Dans le premier billet, j’expliquais que Ségolène Royal avait parfaitement compris que tout ce qui renforce le Parti Socialiste affaiblit sa propre candidature pour 2012 [et que] afin de conserver ses chances pour 2012, il lui faut contribuer à affaiblir son propre camp.
Dans le billet suivant, évoquant le Parti Socialiste, je faisais remarquer que cela faisait longtemps que l’on n’avait pas entendu venir de là un discours remettant clairement en cause le capitalisme financier et le credo libéral, que c’était une excellente nouvelle pour l’ensemble de la gauche et d’abord pour les français qui ont le plus besoin d’elle et qu’il était seulement regrettable que les Verts via Europe Ecologie se précipite pour s’en aller occuper une place devenue vacante auprès du Modem.

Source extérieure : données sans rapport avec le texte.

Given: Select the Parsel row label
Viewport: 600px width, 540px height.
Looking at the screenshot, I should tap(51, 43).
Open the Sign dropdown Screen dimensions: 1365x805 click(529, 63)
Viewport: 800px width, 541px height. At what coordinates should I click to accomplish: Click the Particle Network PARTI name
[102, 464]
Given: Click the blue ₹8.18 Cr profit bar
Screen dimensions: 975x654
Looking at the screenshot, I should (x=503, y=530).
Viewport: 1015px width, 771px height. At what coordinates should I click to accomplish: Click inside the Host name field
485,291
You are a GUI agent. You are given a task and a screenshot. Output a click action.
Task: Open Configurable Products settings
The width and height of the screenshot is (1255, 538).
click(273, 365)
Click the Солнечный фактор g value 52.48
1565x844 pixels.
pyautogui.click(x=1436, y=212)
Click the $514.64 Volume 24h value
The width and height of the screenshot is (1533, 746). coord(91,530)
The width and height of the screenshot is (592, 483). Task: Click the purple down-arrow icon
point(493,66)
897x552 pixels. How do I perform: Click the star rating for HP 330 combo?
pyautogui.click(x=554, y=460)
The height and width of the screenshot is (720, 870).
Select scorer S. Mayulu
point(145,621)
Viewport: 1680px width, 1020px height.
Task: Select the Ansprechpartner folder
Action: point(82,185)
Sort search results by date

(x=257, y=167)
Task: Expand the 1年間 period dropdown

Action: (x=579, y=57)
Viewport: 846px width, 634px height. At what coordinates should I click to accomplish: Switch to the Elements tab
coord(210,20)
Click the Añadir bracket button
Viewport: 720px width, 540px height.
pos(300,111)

Enfin, à propos justement du Modem, je notais dans le troisième que si toute alliance est une possibilité a posteriori (c’est une évidence politique), celle-ci ne saurait avoir lieu que sur la base d’un rapport de forces créé par les urnes et qu’il s’agissait donc d’abord du projet et de l’ancrage dans la gauche du Parti Socialiste.
Parce qu’à trop renoncer à une véritable ambition à gauche, à trop se compromettre avec les vieilles lunes libérales, à trop brouiller le jeu politique, au point qu’on donne l’illusion que droite et gauche finalement se serait la même politique, c’est la droite qui à la fin en profite – parce que se sont les gens qui souffrent qui désespèrent et se détournent, qui ne croient plus à la possibilité que la politique puisse changer les choses.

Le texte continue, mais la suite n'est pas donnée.